Growing up on the California coast had an immensely adverse effect on me as a child, especially the fact that I had an older brother that despised my very birth. At the age of 7 he exposed me to Jaws and used his gargantuan older-brother hands to keep me planted on the couch to view the film despite my repeated attempts at escaping the horror on screen. I have no recollection of going into the ocean before this but vividly recall every attempt thereafter. When my family’s weekly Sunday brunches in Carmel, CA culminated in a walk to the beaches of the coast, I remember bursting into tears and crying until my parents allowed me to stay isolated in the backseat of the family station wagon. Approximately 28 months later my father felt compelled to break me of my fear and drag me 1 ½ miles from the coast into the sea and leave me alone to “break” me of my fear. I was subsequently dragged into the undertow after an hour of dog-paddling and taken further out from sea where I was subsequently rescued by a lifeguard and given CPR back on the shore. I didn’t talk to my father for about a year afterward. From that point on I have been unable to enter any body of water alone and only have nightmares of Great White Sharks attacking me. 

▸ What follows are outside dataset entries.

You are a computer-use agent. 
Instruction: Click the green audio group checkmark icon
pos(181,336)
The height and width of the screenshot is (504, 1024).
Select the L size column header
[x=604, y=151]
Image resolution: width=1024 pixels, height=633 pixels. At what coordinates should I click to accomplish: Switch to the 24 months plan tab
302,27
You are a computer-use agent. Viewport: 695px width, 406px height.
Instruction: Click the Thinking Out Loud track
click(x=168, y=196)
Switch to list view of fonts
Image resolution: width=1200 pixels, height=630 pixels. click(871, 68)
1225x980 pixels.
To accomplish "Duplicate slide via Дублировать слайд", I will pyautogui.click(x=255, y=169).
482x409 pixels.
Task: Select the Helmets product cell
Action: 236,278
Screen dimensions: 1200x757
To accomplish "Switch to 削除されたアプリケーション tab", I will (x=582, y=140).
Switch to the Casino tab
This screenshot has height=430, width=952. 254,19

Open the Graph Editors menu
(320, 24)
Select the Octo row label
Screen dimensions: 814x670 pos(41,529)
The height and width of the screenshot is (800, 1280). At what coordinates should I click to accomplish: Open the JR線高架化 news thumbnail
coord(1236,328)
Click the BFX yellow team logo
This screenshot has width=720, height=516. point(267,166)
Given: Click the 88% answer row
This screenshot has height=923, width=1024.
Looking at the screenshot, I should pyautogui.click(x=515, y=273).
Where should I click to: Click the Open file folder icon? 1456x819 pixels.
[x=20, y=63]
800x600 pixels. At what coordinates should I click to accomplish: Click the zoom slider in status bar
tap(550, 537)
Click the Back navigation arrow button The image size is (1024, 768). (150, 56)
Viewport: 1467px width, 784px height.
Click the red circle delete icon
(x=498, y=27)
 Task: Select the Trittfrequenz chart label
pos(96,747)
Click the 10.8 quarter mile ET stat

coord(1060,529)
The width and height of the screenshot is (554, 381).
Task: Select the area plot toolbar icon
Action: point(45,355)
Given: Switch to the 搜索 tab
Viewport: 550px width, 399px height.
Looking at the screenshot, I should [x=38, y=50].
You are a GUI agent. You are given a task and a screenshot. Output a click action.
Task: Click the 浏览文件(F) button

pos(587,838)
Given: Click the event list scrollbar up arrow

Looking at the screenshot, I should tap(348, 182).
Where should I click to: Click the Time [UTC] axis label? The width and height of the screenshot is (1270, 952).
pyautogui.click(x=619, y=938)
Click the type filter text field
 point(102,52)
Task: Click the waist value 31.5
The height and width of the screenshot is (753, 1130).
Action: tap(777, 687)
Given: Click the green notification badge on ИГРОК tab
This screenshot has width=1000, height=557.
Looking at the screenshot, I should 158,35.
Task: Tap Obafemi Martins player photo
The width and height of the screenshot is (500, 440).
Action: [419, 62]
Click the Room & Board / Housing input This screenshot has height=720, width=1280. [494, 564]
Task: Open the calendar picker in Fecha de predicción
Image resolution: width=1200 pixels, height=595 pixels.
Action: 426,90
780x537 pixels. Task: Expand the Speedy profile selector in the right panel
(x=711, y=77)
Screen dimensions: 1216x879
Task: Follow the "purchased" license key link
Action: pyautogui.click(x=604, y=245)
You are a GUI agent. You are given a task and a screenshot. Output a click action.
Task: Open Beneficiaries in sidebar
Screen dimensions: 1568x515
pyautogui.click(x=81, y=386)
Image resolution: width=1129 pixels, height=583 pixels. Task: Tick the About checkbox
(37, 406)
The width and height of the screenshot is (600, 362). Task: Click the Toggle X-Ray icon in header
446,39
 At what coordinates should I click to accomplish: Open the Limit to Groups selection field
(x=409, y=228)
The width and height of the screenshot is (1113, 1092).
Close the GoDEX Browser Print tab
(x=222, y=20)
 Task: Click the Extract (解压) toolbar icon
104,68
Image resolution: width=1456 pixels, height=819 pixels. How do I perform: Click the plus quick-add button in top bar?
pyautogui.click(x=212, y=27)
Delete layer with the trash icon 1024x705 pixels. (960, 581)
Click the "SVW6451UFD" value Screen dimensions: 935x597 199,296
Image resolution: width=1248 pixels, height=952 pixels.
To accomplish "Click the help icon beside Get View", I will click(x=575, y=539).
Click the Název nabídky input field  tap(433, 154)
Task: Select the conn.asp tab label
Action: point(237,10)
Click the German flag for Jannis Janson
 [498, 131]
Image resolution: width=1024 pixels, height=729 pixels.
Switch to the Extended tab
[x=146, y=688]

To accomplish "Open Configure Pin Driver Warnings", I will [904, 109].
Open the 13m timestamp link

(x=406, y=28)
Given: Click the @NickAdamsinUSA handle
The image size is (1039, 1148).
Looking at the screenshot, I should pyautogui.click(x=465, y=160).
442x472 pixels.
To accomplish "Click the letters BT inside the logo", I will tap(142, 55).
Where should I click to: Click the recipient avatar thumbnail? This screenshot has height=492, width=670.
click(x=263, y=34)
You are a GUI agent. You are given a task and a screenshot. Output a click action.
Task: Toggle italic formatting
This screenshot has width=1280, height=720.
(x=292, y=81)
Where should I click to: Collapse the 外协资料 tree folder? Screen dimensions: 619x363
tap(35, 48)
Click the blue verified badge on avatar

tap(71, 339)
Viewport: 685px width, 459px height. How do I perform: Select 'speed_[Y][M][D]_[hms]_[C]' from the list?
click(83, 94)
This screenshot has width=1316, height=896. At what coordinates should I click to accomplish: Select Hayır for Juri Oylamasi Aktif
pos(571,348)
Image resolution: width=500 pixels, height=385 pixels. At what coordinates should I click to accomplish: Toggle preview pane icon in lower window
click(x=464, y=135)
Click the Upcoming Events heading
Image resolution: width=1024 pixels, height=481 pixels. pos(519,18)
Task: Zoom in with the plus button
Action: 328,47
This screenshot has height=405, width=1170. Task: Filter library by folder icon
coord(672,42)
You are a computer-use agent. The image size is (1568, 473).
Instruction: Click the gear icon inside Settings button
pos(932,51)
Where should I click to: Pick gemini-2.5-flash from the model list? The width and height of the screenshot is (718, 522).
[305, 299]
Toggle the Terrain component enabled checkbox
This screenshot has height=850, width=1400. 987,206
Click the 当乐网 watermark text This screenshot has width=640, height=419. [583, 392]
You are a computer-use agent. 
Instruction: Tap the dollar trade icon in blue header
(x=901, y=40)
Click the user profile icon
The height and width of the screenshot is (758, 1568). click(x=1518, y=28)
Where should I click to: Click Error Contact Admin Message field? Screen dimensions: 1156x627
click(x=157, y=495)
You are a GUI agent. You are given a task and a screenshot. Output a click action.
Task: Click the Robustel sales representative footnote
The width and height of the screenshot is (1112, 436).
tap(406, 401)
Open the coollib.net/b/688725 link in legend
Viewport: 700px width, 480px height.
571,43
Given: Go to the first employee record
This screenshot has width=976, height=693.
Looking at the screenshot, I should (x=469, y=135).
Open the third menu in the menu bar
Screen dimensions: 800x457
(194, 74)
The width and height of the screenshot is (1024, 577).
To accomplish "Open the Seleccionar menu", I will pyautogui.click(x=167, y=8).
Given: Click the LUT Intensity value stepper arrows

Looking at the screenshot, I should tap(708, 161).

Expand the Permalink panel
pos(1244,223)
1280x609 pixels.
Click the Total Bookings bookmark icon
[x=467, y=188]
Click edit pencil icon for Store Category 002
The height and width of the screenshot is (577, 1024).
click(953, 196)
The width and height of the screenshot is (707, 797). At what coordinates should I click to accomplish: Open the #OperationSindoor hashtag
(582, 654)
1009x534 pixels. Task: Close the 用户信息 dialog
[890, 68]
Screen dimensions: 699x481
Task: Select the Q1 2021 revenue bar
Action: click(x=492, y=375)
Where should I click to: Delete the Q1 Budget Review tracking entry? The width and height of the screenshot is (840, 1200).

A little more than 200 words but had to explain it all. Hopefully it still counts.

 



     
Under discussion:

Jaws  (1975)

            
dbonesteel
dbonesteel
Posts 1

Re:Scarred for Life - Most traumatic movie memories



I was 12 or 13 when I snuck into the original "Dawn of the Dead" at the local multiplex.  When I saw that head explode during the apartment assault scene, I felt for the very first time that perhaps I shouldn't have come and that ratings existed for a good reason.  When a biker's intestines were pulled out later, I was sure of it.  I had a similar experience the same or following year with the film "Alien" just because of the sheer tension.